Por supuesto que David Foster Wallace era un monstruo. Alguien atormentado por una medicación que no lo salvó del suicidio y de la que D.T. Max, el periodista de The New York Times, habla en la biografía Todas las historias de amor son historias de fantasmas (Debate). A ese libro, todo sea dicho, se le afea hoy la omisión de las agresiones a Karr, algo que, sin duda, coloca las bases para un debate sobre cómo contamos a determinados seres excepcionales y por eso justamente monstruosos. Le ocurrió a Ernest Hemingway, que no tuvo más fuerzas para sostener el espectáculo de su ruda masculinidad y se mató de un disparo. Todo monstruo, aunque lleve corpachón de armario, siempre destruye, a sí mismo si es necesario.
David Foster Wallace era un monstruo. Alguien que alojaba en su interior dos fuerzas opuestas. La capacidad de transparentar y enturbiar. De crear y destruir, todo en un mismo renglón. Antes, su recuerdo pendular colgado de la percha del aniversario de su muerte nos compungía, ahora horroriza y empuja a algunos a militar en la causa de su olvido, si no su destierro definitivo de la literatura del siglo XX. Con lapidación y todo. El día que leamos, de verdad, a Philip Roth ocurrirá algo parecido. No me extrañaría que sus antaño más fervientes defensores se apearan de su admiración como hoy lo han hecho con David Foster Wallace.
Criado en una familia de clase media —hijo de profesores universitarios—, Wallace estudió filosofía y escribió, con apenas 25 años, La escoba del sistema (1987), una novela que mezclaba la lógica modal, su interés por Wittgenstein y la profunda influencia de Thomas Pynchon. Brillante según quienes le dieron clase en Amherst College —universidad de la que tuvo que retirarse en dos ocasiones a causa de sus tempranas crisis nerviosas—, Wallace tenía sin embargo una pulsión destructiva que arrojó contra sí mismo y contra quienes lo amaron. Perfeccionista, inseguro, tan ególatra como maltratado por una autoestima endeble, el joven escritor construyó, a fuerza de disciplina, una obra que se caracteriza, como su personalidad, por un cierto carácter hambriento y desaforado, casi totalizante. Una monstruosidad. Esa vieja mecha de melancolía y locura que todo lo quema a su paso.
Tanto en la ficción y la no ficción, Wallace reflexionó sobre la adicción de la sociedad norteamericana a la pasividad y el aburrimiento —él mismo era adicto a la TV— y volcó en ellos, también, cantidades ingentes de material autobiográfico. Dedicó parte de su pluma a las campañas políticas, los comedores compulsivos, los programas de televisión, pero también a la matemática, la filosofía o las drogas —legales e ilegales—, estas últimas reflejadas en su titánica La broma infinita (1996), una novela de más de mil páginas que, según el propio D.T. Max reúne «todas las virtudes y los demonios de David de forma única e irrepetible”, lo que hizo que “todas sus obras posteriores quedaran a la sombra». Muchos no consiguieron terminar de leerla en inglés —The Infinite Jest— hasta que la tradujo Literatura Random House. Hay libros que hunden en la desesperación y el sinsentido, monstruosidades necesarias para atragantarnos con ellas. Este es uno de ellos.
El 12 de septiembre se cumplen once años de su suicidio. Cuánto tiempo perdido, tiempo ágrafo, tiempo terrible en el que David Foster Wallace no escribió las novelas que a muchos nos hubiese gustado leer. Se cumplen once años de la muerte de uno de los grandes escritores de su generación y el mismo que enseñó a la mía a pensar compleja y profundamente. Se cumplen once años de su muerte, sí. Pero, después de todo, ¿quién quiere llorar por él? Parece que en este mundo, empeñado como está en darse de baja de la adultez, ya no somos capaces de arrojar una lágrima ni siquiera por un monstruo.

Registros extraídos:
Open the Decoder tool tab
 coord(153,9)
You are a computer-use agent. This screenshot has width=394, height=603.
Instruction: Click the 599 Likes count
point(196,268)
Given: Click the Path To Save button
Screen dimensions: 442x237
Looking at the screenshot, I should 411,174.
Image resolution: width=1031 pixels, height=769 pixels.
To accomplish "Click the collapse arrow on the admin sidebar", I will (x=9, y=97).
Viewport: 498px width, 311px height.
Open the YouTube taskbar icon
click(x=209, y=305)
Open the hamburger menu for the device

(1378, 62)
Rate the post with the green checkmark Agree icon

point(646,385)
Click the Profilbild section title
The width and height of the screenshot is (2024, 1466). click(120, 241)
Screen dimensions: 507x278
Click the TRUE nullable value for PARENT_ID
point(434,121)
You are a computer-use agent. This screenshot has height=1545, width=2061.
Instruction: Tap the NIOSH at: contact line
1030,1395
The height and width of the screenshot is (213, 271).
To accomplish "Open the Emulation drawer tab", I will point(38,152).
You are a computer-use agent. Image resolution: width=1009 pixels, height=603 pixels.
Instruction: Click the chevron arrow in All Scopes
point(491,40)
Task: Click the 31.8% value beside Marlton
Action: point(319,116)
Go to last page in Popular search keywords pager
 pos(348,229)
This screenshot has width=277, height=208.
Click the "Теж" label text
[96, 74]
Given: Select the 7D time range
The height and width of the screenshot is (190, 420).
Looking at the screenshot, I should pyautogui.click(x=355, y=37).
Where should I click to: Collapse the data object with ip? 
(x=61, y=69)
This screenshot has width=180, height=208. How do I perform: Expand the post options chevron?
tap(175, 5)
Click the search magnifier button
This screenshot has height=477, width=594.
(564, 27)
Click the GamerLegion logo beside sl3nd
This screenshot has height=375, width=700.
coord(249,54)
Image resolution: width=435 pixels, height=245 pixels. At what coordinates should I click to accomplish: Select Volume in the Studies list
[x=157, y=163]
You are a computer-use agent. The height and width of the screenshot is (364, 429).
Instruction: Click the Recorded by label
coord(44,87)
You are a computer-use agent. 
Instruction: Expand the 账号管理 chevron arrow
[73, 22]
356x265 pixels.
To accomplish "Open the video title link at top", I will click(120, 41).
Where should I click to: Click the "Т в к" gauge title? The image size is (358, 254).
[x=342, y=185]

### [OBJETIVO DEL EJERCICIO]
Según el texto sobre David Foster Wallace, ¿a qué edad escribió La escoba del sistema?

### [RESULTADO DE LA TAREA]
Con apenas 25 años.